Ein unrühmliches Ende
Von Thomas Mair
Innsbruck – Es kriselt im Tiroler Fußball-Unterhaus – nachdem gestern der Schlussstrich unter eine kuriose UPC-Tirol-Liga-Saison (Axams-Ausstieg und Reichenaus Aufstiegsverzicht) gezogen wurde, blieben viel Ärger und Frust übrig.

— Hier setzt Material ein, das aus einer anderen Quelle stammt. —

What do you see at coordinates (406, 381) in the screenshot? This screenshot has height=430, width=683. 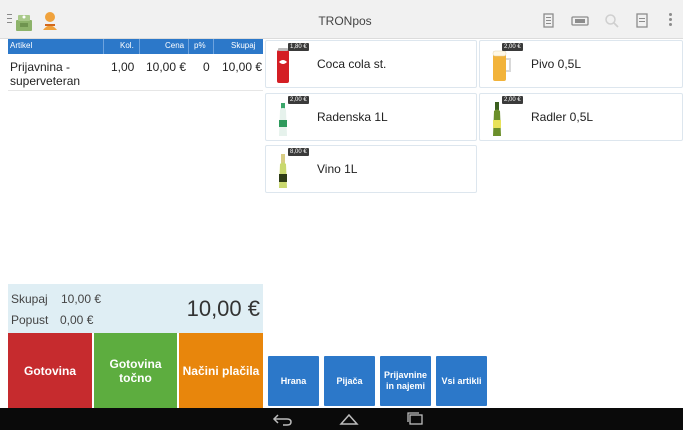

Besonders hoch war dieser natürlich bei den Absteigern Telfs und Absam, die sich neben der eigenen Unzulänglichkeiten über die Reichenauer Aufstellung – Goalie Matthias Hörtnagl und „Altherr“ Harald Raiser wurden als Feldspieler eingewechselt – gegen Mitkonkurrent Kundl echauffierten. „Ich hätte mich davor wetten getraut, dass die Reichenau keinen Punkt holt“, prophezeite Telfs-Obmann Michael Kerschbaum, der noch nachlegte: „ Einfach charakterlos, dass sie den anderen Vereinen ein doppeltes Hackl reinhauen.“
Gemeint ist damit der Aufstiegsverzicht, der Absam eine Liga tiefer rutschen lässt. „Im Prinzip sind wir nicht abgestiegen, sondern wegen der Entscheidungen der Reichenau und der Union wegreformiert worden“, nahm Absams sportlicher Leiter Werner Unterfrauner den Abstieg nach neun Jahren hin: „Die anderen steigen wirtschaftlich nicht auf, wieso müssen wir, wirtschaftlich gesehen, absteigen?“
Ganz emotionslos lässt der scheidende Reichenau-Trainer Thomas Lenninger die Vorwürfe nicht stehen und meint, dass es sich die anderen Vereine selbst verscherzt haben: „Ich wollte in Kundl gewinnen, immerhin haben sie mir im letzten Jahr den Abstieg mit dem IAC beschert.“ Vielmehr ärgert ihn, dass seine Mannschaft keine Meisterehrung erhielt und durch eine Verbandsentscheidung im ÖFB-Cup nicht antreten darf. Und das Sportliche bleibt auf der Strecke.